Current memory technology is just about to run out of steam.   System bus speeds will likely shoot past 200MHz within the next two years if Intel has its way, and this opens the door for new technology to replace the current memory design. DRAM is here to stay ( at least for the foreseeable future ), but the way the CPU and memory controller access it is about to change. Fortunately the Super7 mainboards which are supported by the MVP3 chipset can take advantage of some of these emerging technologies. DDR SDRAM ( Double Data Rate SDRAM, a type of SDRAM that supports data transfers on both edges of each clock cycle, effectively doubling the memory chip's data throughput ), Virtual Channel SDRAM, and Enhanced SDRAM can all find support with the VIA chipset. And while Intel has licensed, and is pushing Rambus ( RDRAM ), the ultimate goal is still improving system performance. As these new memory types become available, users will need to make their own choices. In order to avoid making costly mistakes, it is important to understand the real performance balance between DRAM, processors and buses. One of the most difficult things about writing this article is boiling down pages and pages of technical information and rendering it into something that is both easy to understand but not oversimplified to the point where it just becomes so much drivel.



Before we go any farther let. s make sure that we're all on the same page about how DRAM accesses are generated.

The processor core reads code and data from the caches at an astoundingly high rate of speed unless the core can't find a needed or expected bit of code or data resulting in a cache miss. When this occurs the processor stops until the need for the missing code or data is satisfied. To achieve this the processor generates a 64-bit external read called the "demand word access". Only when the "demand word access" is fulfilled and the "demand word" ( the missing code or data ) is retrieved is the processor able to continue processing. The period that the processor must wait for the "demand word" is known as latency.

DRAM latency is measured in nanoseconds, and can dynamically vary from under 40ns to over 100ns depending on a variety of different factors. Latency can also be measured in terms of external CPU bus clocks, but in order to understand the real effect of latency on the processor's performance, it has to be evaluated in terms of core CPU clocks.

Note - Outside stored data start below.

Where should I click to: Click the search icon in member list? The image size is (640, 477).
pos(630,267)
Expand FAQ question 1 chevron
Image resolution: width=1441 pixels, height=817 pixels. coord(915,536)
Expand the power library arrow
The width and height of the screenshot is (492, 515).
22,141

The memory controller accesses DRAM in 4-bit burst lengths in either sequential or interleaved ( scrambled ) fashion. To achieve top system performance, the memory must feed your processor data at the same speed as the system clock. Data accessed from L2 cache comes close to meeting this requirement, even though there is a wait state at the first bit, yielding a burst rate of 2/1/1/1. Only the first bit incurs a wait state; the next three feed at the bus speed.
Data accessed directly from DRAM has a degraded burst rate. The best you can get occurs in a page hit--that is, if the DRAM page is already open. In that case, the fastest burst rate you can achieve on a 66MHz bus is 5,2,2,2 with EDO DRAM and 5,3,3,3 with FPM DRAM. Even though EDO DRAM improves page cycle times by 40 percent, overall, the benefit to system performance is minimal with a reduction of only three wait states. And sadly, there is no improvement in accessing the most crucial first bit.
To help overcome these wait states, DRAM designers employ a bursting technique that allows sequential reading of an entire page of DRAM. Once the page address has been accessed, the DRAM itself provides the address of the next memory location. This address prediction eliminates the delay associated with detecting and latching an address externally provided to the DRAM.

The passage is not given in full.